In two seconds flat I sped through all the emotions womankind could possibly experience in this type of scenario.
In my case the particular order went like this:
1) Blind panic – how am I going to get svelte in a month?
2) Relief – at least I have a month
3) Disappointment – didn’t I promise myself last year I won’t be in this position again?
4) Hatred (for self) – I’m a fat, ugly pig!
5) Hatred (for the world) – summer, bikinis, fun, people … I HATE IT ALL
6) Pity – why wasn’t I just born tanned, slim and beautiful?
7) Anger – why aren’t I currently eating a healthy salad and drinking mineral water after a strenuous workout?

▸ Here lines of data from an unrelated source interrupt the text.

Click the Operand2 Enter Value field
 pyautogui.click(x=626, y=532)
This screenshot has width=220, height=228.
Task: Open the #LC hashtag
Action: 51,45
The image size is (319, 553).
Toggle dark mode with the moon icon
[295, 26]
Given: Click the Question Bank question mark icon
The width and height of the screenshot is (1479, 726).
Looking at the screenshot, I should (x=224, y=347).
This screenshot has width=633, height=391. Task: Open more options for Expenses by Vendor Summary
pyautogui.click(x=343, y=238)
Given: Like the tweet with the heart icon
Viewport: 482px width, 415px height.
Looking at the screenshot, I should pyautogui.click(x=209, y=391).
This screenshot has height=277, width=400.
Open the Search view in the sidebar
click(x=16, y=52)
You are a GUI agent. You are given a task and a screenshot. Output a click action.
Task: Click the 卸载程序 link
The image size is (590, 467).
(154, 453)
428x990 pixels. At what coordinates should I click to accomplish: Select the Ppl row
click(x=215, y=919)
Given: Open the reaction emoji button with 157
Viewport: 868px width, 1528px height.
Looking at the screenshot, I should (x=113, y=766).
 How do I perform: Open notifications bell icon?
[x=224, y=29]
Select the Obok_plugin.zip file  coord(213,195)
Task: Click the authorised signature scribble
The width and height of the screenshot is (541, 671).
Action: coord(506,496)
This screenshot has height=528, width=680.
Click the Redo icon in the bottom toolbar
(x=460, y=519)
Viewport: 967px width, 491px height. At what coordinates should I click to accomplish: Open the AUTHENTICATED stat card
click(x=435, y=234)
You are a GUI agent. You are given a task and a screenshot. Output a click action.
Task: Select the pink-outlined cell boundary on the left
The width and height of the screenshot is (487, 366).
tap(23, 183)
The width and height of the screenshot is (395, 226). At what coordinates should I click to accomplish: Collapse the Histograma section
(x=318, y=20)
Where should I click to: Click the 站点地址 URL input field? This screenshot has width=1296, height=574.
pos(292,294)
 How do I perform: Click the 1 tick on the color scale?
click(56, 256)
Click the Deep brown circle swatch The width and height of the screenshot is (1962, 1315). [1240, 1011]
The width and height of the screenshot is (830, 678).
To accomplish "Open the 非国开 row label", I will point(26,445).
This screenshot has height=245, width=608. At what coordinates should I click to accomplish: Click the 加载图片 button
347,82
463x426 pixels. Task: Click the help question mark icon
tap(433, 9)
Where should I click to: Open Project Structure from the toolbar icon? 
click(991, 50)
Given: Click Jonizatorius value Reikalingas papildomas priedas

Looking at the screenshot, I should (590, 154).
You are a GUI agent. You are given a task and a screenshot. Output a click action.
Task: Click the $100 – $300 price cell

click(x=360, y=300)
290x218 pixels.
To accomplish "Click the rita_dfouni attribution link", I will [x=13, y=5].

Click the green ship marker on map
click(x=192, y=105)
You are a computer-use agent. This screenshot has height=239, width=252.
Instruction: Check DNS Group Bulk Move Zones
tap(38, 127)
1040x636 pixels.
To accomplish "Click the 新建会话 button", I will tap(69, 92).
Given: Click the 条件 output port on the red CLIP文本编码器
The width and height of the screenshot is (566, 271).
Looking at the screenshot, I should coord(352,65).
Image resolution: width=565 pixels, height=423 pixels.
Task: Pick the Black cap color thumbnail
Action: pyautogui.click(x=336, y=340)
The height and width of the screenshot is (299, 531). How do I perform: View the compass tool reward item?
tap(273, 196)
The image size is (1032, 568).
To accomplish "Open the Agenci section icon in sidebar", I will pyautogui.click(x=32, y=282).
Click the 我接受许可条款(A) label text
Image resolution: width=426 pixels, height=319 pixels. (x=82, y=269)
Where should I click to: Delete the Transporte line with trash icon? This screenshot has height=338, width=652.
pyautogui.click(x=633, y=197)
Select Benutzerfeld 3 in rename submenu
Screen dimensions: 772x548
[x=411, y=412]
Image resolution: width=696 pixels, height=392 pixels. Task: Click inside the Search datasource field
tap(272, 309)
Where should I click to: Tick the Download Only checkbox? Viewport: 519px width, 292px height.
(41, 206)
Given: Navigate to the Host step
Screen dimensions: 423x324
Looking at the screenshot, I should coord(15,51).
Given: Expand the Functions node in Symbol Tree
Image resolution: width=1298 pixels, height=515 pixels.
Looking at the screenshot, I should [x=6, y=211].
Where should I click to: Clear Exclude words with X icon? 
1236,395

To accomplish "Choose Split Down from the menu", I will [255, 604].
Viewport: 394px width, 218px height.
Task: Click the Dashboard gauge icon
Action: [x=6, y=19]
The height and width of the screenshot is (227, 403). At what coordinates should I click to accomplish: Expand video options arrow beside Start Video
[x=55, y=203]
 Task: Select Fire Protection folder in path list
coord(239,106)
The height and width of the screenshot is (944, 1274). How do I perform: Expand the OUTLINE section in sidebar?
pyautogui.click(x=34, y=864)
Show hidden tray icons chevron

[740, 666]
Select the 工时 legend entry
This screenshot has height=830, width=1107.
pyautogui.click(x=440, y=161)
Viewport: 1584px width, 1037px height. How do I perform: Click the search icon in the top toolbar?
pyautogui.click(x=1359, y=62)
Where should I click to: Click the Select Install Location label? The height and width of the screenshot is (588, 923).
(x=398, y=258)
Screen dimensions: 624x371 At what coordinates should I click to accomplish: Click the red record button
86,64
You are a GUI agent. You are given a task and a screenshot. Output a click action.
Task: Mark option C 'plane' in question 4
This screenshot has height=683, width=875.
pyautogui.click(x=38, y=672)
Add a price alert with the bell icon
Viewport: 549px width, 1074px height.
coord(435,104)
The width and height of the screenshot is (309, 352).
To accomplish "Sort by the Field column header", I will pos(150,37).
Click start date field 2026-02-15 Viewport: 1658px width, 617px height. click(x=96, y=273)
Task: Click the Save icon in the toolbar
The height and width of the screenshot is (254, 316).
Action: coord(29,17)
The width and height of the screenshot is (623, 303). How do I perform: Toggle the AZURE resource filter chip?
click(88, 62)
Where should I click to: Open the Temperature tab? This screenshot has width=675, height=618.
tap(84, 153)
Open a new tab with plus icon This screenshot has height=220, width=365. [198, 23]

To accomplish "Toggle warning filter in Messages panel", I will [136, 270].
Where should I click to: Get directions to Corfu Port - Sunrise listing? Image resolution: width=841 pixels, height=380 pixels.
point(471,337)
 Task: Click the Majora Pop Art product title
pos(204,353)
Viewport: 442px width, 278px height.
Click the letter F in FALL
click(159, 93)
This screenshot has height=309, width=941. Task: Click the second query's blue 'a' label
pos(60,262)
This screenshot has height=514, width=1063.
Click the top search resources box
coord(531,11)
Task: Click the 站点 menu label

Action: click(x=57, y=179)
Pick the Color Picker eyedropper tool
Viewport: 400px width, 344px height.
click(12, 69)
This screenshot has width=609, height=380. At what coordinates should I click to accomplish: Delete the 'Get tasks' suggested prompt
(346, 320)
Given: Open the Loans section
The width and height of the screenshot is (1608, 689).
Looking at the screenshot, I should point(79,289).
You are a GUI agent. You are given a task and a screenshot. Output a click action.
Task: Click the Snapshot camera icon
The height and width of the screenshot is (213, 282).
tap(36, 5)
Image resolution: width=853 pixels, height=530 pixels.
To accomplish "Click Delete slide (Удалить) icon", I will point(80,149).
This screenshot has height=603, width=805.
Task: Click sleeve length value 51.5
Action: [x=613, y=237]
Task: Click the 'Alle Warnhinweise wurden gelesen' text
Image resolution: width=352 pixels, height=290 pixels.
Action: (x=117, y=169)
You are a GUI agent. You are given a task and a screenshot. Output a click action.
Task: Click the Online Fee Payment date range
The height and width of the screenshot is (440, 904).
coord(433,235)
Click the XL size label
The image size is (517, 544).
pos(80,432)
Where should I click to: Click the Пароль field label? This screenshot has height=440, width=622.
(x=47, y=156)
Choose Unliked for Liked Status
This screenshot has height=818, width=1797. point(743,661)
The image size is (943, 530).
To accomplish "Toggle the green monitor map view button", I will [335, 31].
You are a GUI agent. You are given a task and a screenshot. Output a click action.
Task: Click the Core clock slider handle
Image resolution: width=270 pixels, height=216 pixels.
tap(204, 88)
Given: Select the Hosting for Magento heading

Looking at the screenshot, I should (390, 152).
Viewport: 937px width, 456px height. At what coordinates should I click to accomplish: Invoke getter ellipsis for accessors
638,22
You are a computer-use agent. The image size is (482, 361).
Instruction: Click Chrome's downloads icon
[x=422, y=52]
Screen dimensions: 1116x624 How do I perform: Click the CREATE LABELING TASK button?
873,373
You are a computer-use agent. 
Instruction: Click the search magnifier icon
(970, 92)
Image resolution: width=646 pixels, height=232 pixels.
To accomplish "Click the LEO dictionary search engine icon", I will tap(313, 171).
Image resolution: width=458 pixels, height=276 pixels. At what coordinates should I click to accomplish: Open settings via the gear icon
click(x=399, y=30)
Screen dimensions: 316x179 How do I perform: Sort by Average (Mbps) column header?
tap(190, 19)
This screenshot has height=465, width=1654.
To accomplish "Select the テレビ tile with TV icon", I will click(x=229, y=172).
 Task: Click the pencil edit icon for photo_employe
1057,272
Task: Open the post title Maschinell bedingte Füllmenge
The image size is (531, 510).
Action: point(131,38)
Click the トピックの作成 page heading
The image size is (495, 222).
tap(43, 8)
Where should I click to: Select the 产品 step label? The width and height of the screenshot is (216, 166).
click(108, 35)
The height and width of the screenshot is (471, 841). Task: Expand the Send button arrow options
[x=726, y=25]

8) Resolve – from now on you’ll find me eating healthy salads and drinking mineral water after strenuous workouts
13) Blind panic
After that short, but very unpleasant interlude I got my brain under control and went back to the important business of finishing my beer – riding the emotional rollercoaster is thirsty work after all – and my natural rebellion kicked back in.
Se gat am I going to get swept up in all this nonsense again. I’ve paid my dues, thank you very much, and I’ve sacrificed months, if not years, of my life being miserable over such kak.
So I found it serendipitous when one of the first links I stumbled across this morning illustrated my thoughts and mood beautifully.
Basically, the piece boils down to just how ridiculous and weird-assed the expectations of us are.
We should be slender but not thin, tall but not gangly, toned but not muscled, tanned but not leathery, sexy but not slutty, dewy but not shiny, wrinkle-free but not frozen.
We must have flat stomachs with a hint of definition but never a six pack. We must have round butts but never fat asses, we must have boobs that are bouncy, but magically still firm and if they’re fake they’re not allowed to look fake.
We must have teenage skin but without acne, our hair must be voluminous but not frizzy, we should be fashionable, but with our own signature style.
We must spend enough time and money to make this all possible, but never ever talk about it. We must pretend that we are just happily perfect and never let any issues, neuroses or hard work show.
Instead we should be laid-back, “eat-anything-you-want”, fun but feminine girls who just came out the box that way.
Otherwise we’ll spoil the illusion and bore the hell out of other people.
I told you it’s ridiculous. We will never win, because the game is rigged. So for the love of ourselves, STOP PLAYING!